Even Fatih Biurol, head of the International Energy Agency, acknowledged that eliminating gas- and diesel-powered vehicles would have a negligible effect on the climate. “Electric cars will not save the climate. That is completely wrong,” he said. “Going from 2 to 300 million electric cars will affect the global greenhouse gas emissions by less than 1 percent. So if you think you can save the climate with electric cars, then you are completely wrong. It will be a modest contribution, but not the solution.”
According to the IEA’s May 2019 Global Electric Vehicle Outlook, an electric car starts out with a carbon deficit due to the amount of pollutants released during the manufacturing process, including the mining of rare earth metals for batteries, that’s greater than emissions produced by the manufacture of internal combustion vehicles. And depending on the source of electricity they use, it could take years for an EV to break even on the carbon front.
Last month, President Trump suspended the federal $7,500 electric vehicle tax subsidy program. After a decade of subsidizing electric vehicles to the tune of $8 billion, they still comprise less than 1 percent of all auto sales nationwide, mostly due to their higher cost and lack of range.

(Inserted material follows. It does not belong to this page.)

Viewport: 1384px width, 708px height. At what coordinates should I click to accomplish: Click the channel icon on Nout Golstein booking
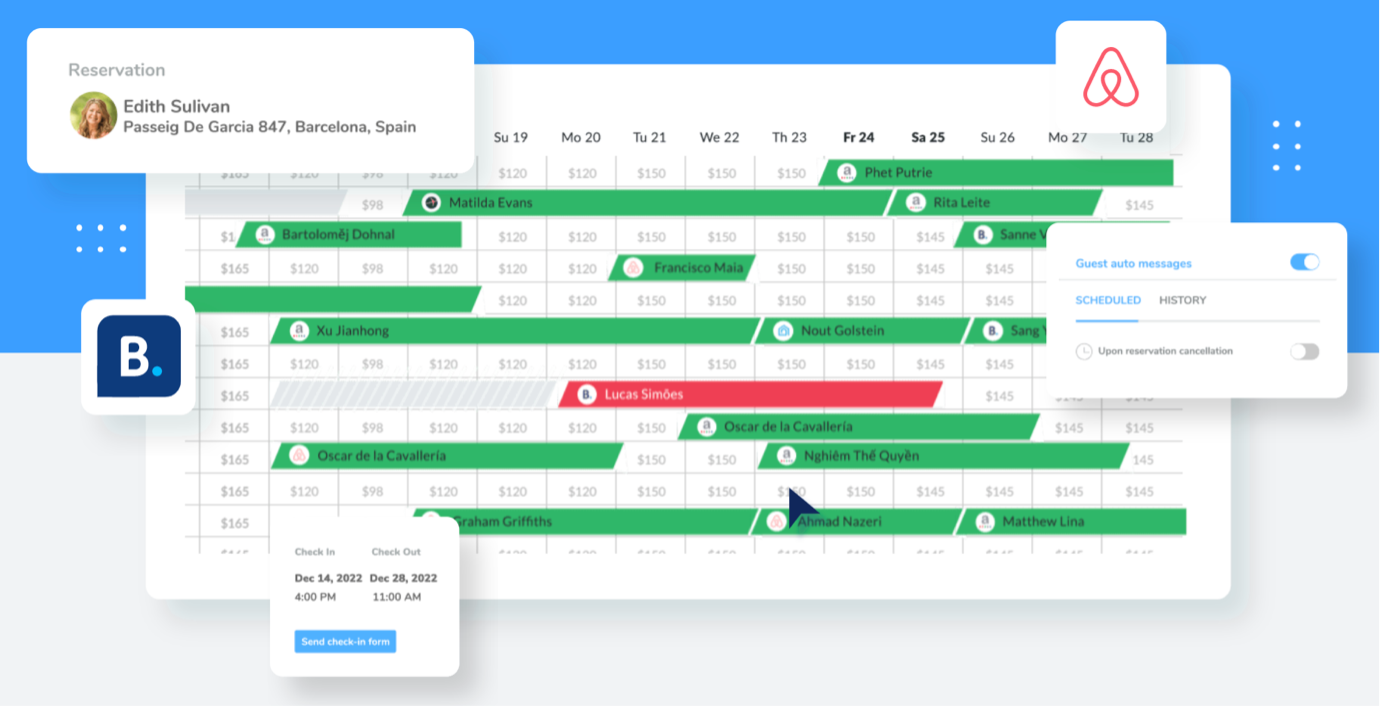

But even electric cars need pavement. Gas taxes don’t cover the cost of road construction and maintenance now, so Virginia needs every cent it collects from drivers to chip away at its billion-dollar transportation deficit. Even Transportation Secretary Shannon Valentine admitted last month that “Virginia’s transportation [funding] system is simply not sustainable the way we are going.”
But it would be even more unsustainable under the TCI because, as the TJIPP study noted, over time it would decrease the gas tax revenue that’s used to maintain roads in the commonwealth.

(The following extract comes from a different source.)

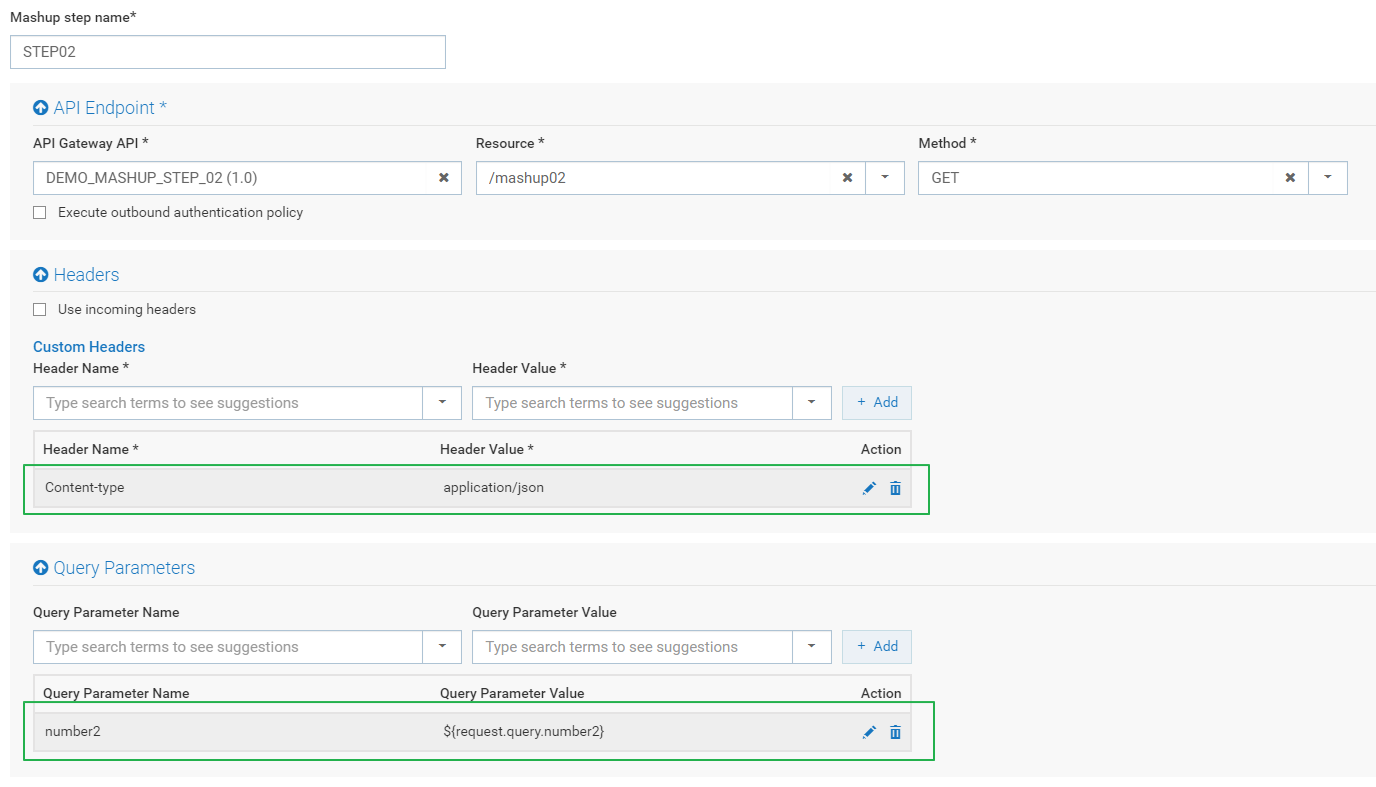
Task: Expand the Header Name suggestions dropdown
Action: click(x=442, y=403)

An 18-cent “carbon tax” on top of the 12-cent hike in the gas tax already proposed by Gov. Ralph Northam would raise the state gas tax from its current 17.5 cents a gallon to 47.5 cents a gallon. Besides having a disproportionate effect on low-income residents, a regressive carbon tax would mostly impact Virginians who have to drive long distances to work on congested roads because they can’t afford to live in high-cost areas like Northern Virginia, which describes the majority of long-distance commuters in the Fredericksburg area and rural Virginia.

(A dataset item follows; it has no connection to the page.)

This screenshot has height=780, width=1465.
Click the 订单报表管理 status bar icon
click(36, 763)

In a Mason–Dixon poll in December commissioned by the TJIPP, pollsters asked Virginians the following question: “If joining the Transportation Climate Initiative meant an additional tax on automotive gasoline and diesel, starting at 18 cents per gallon and rising higher, while reducing money set aside for road repairs and new road construction, would you support or oppose Virginia joining the Transportation Climate Initiative?”
Statewide, 58 percent of residents in the commonwealth said they would oppose joining the TCI. However, in the Shenandoah/Piedmont section of the commonwealth, which includes the City of Fredericksburg, as well as Stafford, Spotsylvania, King George, Caroline and Culpeper counties, the percentage of poll respondents opposed to joining the TCI increased to 74 percent.
That’s not surprising. Local residents know a bad deal when they see one.